Dinheiro, assim, passou a ser o motor por trás do avanço ininterrupto e infinito dos caucasianos. Conforme os caucasianos estendiam seus domínios, Dinheiro era cultuado com somas cada vez maiores de “dinheiros”, que eram coletados, acumulados e produzidos por cada vez mais “caucasianos”. Os “dinheiros”, no entanto, foram se avolumando a ponto de esgotar os recursos materiais disponíveis para a manutenção do império deste estranho povo — como se a materialidade e a atualidade fossem consumidas pela virtualidade pura (virtualidade, diga-se de passagem, que é o provável único atributo claramente discernível de Dinheiro).
A propósito, é relativamente seguro supor que os Índios do Cáucaso foram extintos pelo peso da virtualidade que tomaram como centro organizador de seu modo de vida. A trajetória dos caucasianos pode ser explicada de forma simplificada como um acúmulo de virtualidade, de modo que em seu momento crítico os caucasianos pouco interagiam com os demais exemplares de seu povo, com seus ofícios e fontes de sustento, com a fauna e a flora e as águas — salvo virtualmente: nos períodos tardios do império eles parecem ter adotado modos de vida quase exclusivamente pautados por sua devoção ao Dinheiro, vivendo vidas crescentemente embebidas na virtualidade que ele representava e (com o perdão do paradoxo) encarnava.
É objeto de debate se os caucasianos foram materialmente extintos, ou se entregaram à virtualidade e passaram a ser docilmente conduzidos por povos que os seguiram na história, ou ainda abandonaram a face da Terra em direção a algum paradeiro distante onde exercem até hoje a virtualidade mais pura possível.
Há quem diga que os caucasianos nada são senão um mito, uma metáfora acerca dos riscos do individualismo e da preocupação com o impalpável. Há quem diga que sua existência só pode ter sido muito mais local e restrita do que usualmente se supõe, dado o caráter evidentemente insustentável de seus modos de convivência e manutenção no tempo.

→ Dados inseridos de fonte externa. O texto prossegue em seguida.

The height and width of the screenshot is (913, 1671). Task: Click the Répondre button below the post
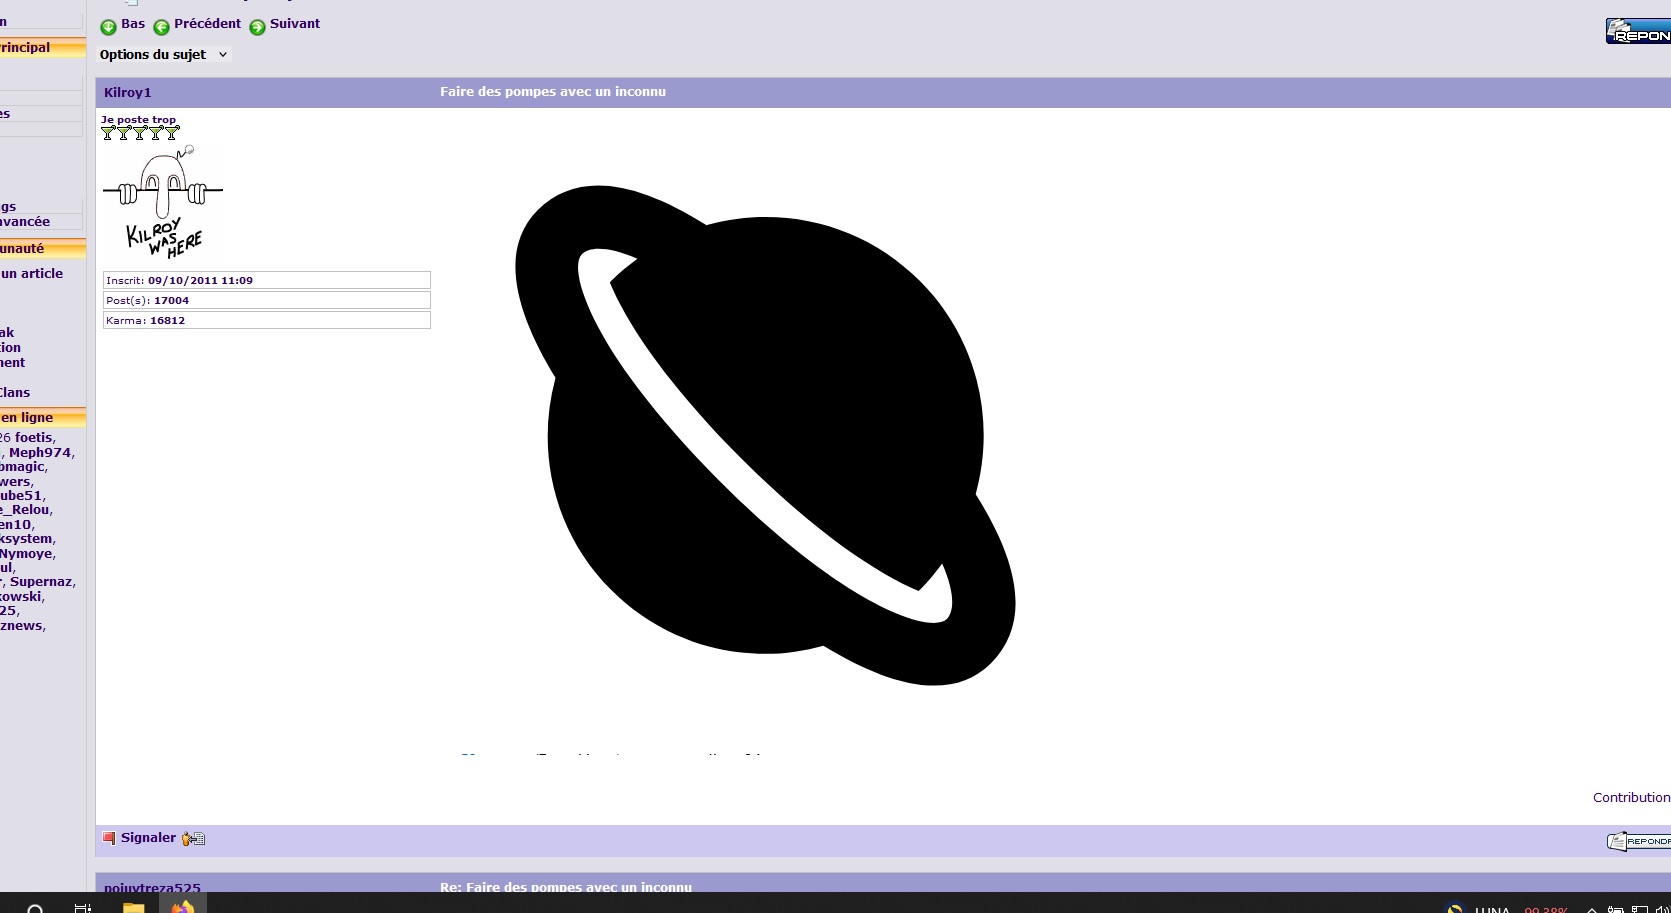(1639, 841)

Quanto a mim, tendo a supor que em algum momento — ou ao longo de séculos — eles construíram sua partida definitiva da materialidade, entregando seus próprios corpos e existências à virtualidade, esperançosos de encontrar com Dinheiro em sua impalpável morada. Teria sido assim que, em sua gloriosa derrocada, eles teriam enfim se tornado justa e simplesmente isso: cédulas e cifras e perfis e avatares em um vastíssimo cálculo de sacrifício a seu etéreo, voraz e indiferente deus.
Wilson Franco é doutor pelo Instituto de Psicologia da Universidade de São Paulo, psicanalista, professor e escritor.